## Brief
Carry on the letter below about the restaurant owners' contested tax assessments, starting after its last sentence.

## Document passage

Document Number
97-215
Tax Type
Retail Sales and Use Tax
Description
Collection of tax generally; Valid assessment in absence of contrary evidence
Topic
Collection of Tax
Returns/Payments/Records
Date Issued
05-12-1997

May 12, 1997


Re: § 58.1-1821 Application: Retail Sales and Use Tax, Employer Withholding Tax,
Corporate Income Tax, and Individual Income Tax


Dear**************************

This is in response to your letter seeking correction of the sales and use tax and the
individual income tax assessments issued to the above referenced Taxpayers.

FACTS


The Taxpayers own and operate restaurants selling food and alcoholic beverages. The department conducted a sales and use tax audit for the periods June 1993 through February 1996 and October 1991 through September 1994. The audit revealed that the Taxpayer did not maintain adequate sales records to substantiate the amount of sales reported to the department during the audit periods. For instance, the Taxpayers had only kept a portion of the register tapes as proof of daily sales. Accordingly, the department was unable to fully reconcile daily sales summaries with the register tapes provided. For one location, the department was unable to substantiate the actual selling price of beer and wine.

The Taxpayers were also assessed for under-reported employer withholding taxes for the periods June 1993 through December 1994, for unreported individual income taxes for the calendar years 1985 through 1994, and for under-reported 1995 corporate income tax.

The Taxpayers take exception to all of the above assessments. Although the Taxpayers believe that it is proper for the department to reconstruct sales activity, they disagree with the methodology to derive taxable sales and believe that the resulting assessments overstate their tax liabilities. Specifically, the Taxpayers maintain that the auditor underestimated the size of the waste or shrinkage factor applicable to their business operations by using a shrinkage factor of 1.25%.

## Given information
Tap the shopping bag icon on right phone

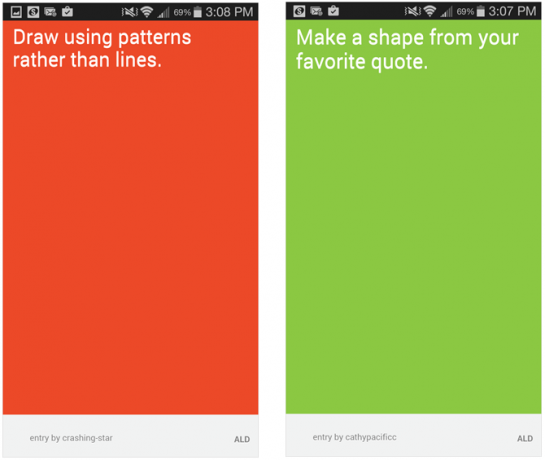tap(333, 11)
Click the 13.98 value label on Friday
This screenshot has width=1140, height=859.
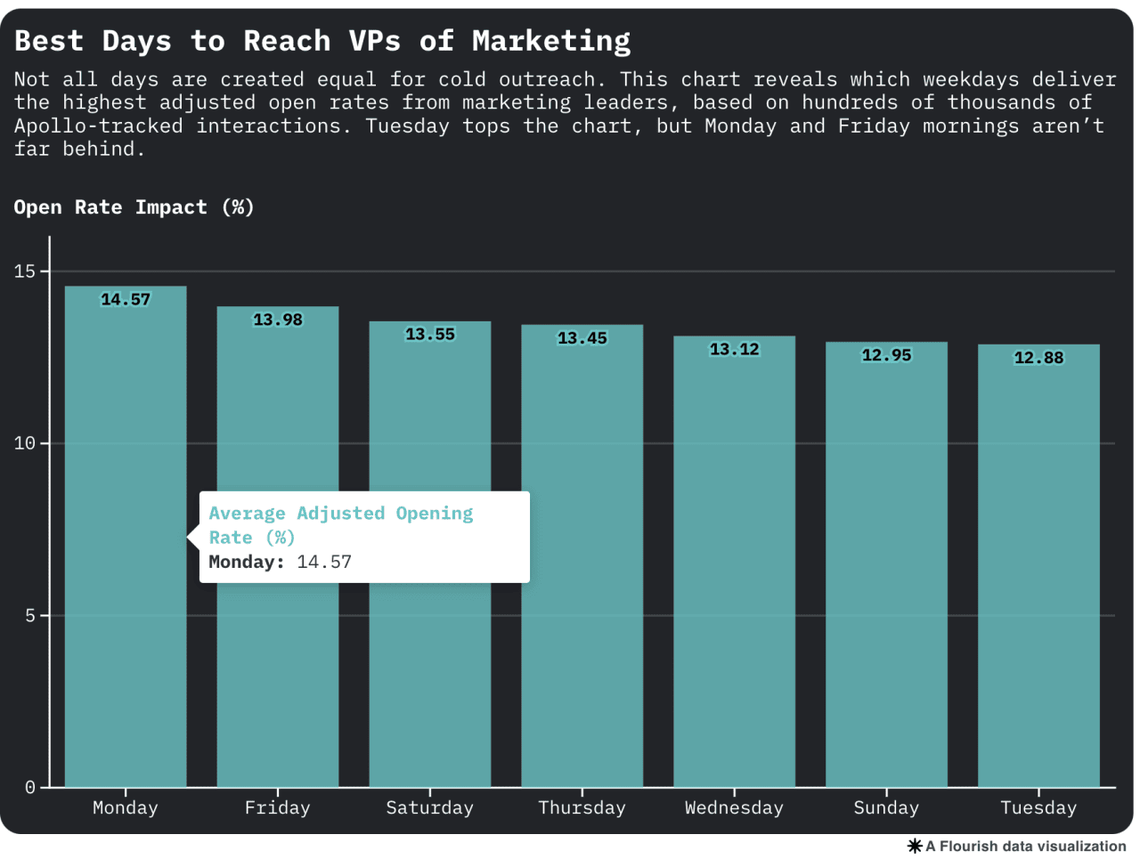pos(277,319)
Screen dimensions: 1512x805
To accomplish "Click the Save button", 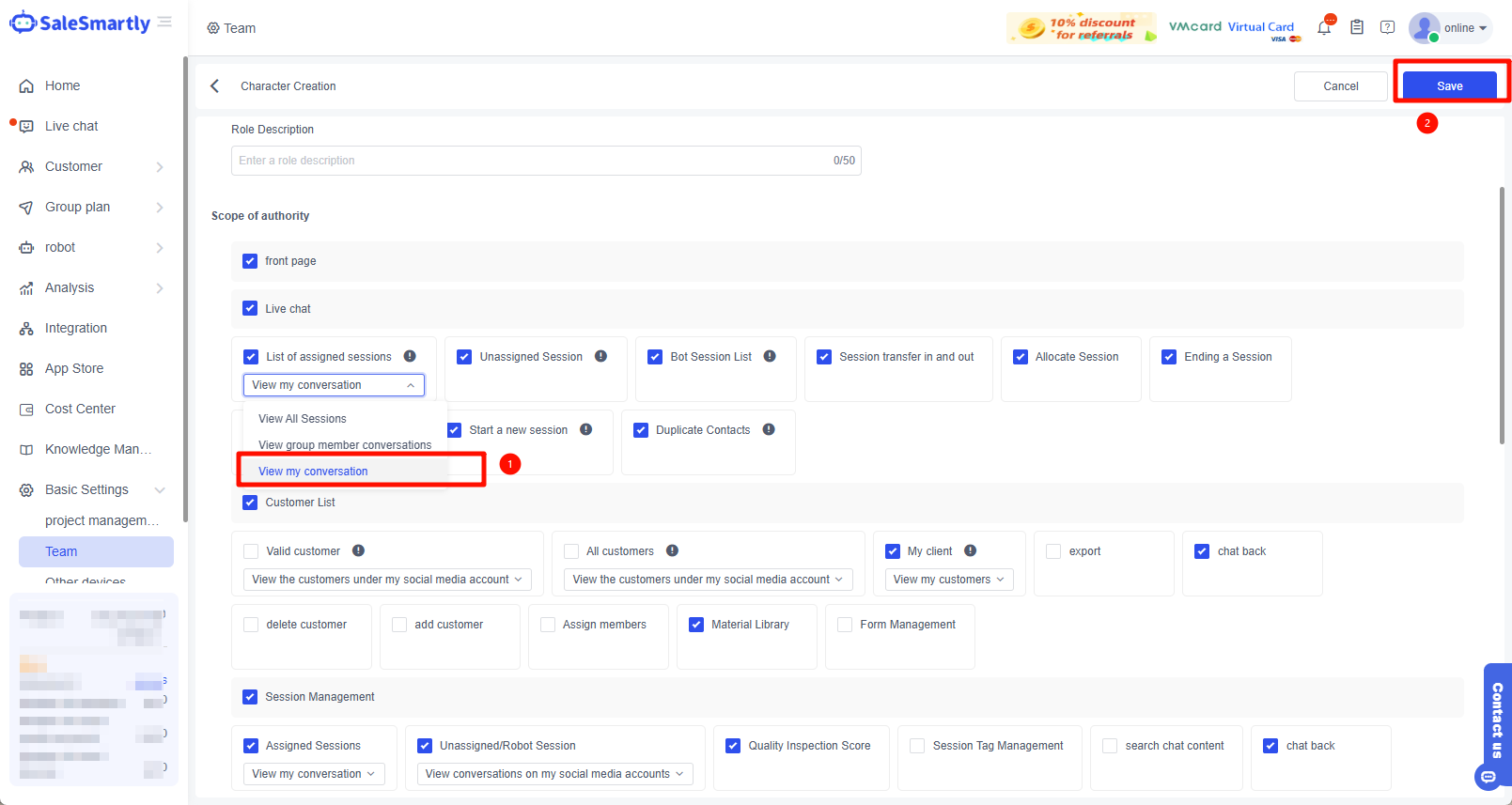I will (x=1449, y=86).
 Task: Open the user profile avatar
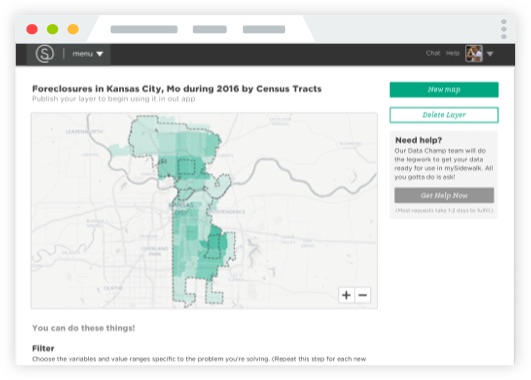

## Task output
Based on the information presented, the Taxpayers initially maintained that they experienced a shrinkage factor of 3% but subsequently revised their estimated shrinkage factor to be 5%. In conjunction with this, the Taxpayers also estimated a theft factor of 5%. The Taxpayers now submit, however, that the shrinkage factor is (I) well over 15% based on an independent accountant's review of purchases and sales made during the period January 1996 through September 1996, or (ii) in the range of 10% to 12% for packaged beer and 15% to 20% for draft beer based on a consultant's analysis of the Taxpayers' operations.

Accordingly, the Taxpayers request that the department use a higher shrinkage factor as outlined above. The Taxpayers also take exception to the markup factor of 4.4 used in the audit for beer and wine sales and maintain that a markup factor of 3.72 should be used.

DETERMINATION


Virginia Regulation 630-10-30 provides, in part, that every dealer liable for the collection and remittance of sales and use tax is required to keep and preserve for at least three years adequate and complete records necessary to determine its sales and use tax liability.

When complete records are not available for inspection and examination by the department in the course of an audit, the auditor must resort to other measures to determine the actual tax liability. In such instances, the department is authorized under Code of Virginia § 58.1--618 to estimate the tax liability and assess the tax estimated to be unpaid. This statute deems such estimated assessments to be prima facie correct. Although the statute allows the department to estimate tax liabilities when complete records are not available, l would note that the statute does not allow taxpayers to estimate their tax liabilities. Instead, the statute requires every dealer to be able to prove its actual tax liability.

Accordingly, unless the Taxpayers provide the department with all of the records necessary to make an accurate determination of their actual tax liabilities, the department may estimate the Taxpayers liabilities, and the estimates are deemed correct until proven otherwise.

Retail Sales and Use Tax

As the Taxpayers failed to maintain adequate records during the audit period to substantiate their actual tax liabilities, the department used the available records for the period in question to estimate the Taxpayers' liabilities. Although I appreciate the Taxpayers' efforts to present an analysis of their sales tax liabilities, l find that this analysis does not provide sufficient basis to warrant revision of the assessments for the reasons stated below.

For beer and wine sales, it is my understanding that the Taxpayers kept inventory control forms which listed employee comps and breakages and showed restocking of beer coolers for the bartenders shift. Although the Taxpayers had not maintained all of its sales records, the Taxpayer was able to provide some of its inventory control records to the department's auditor. Using those records presented, a 1.25% shrinkage factor was calculated.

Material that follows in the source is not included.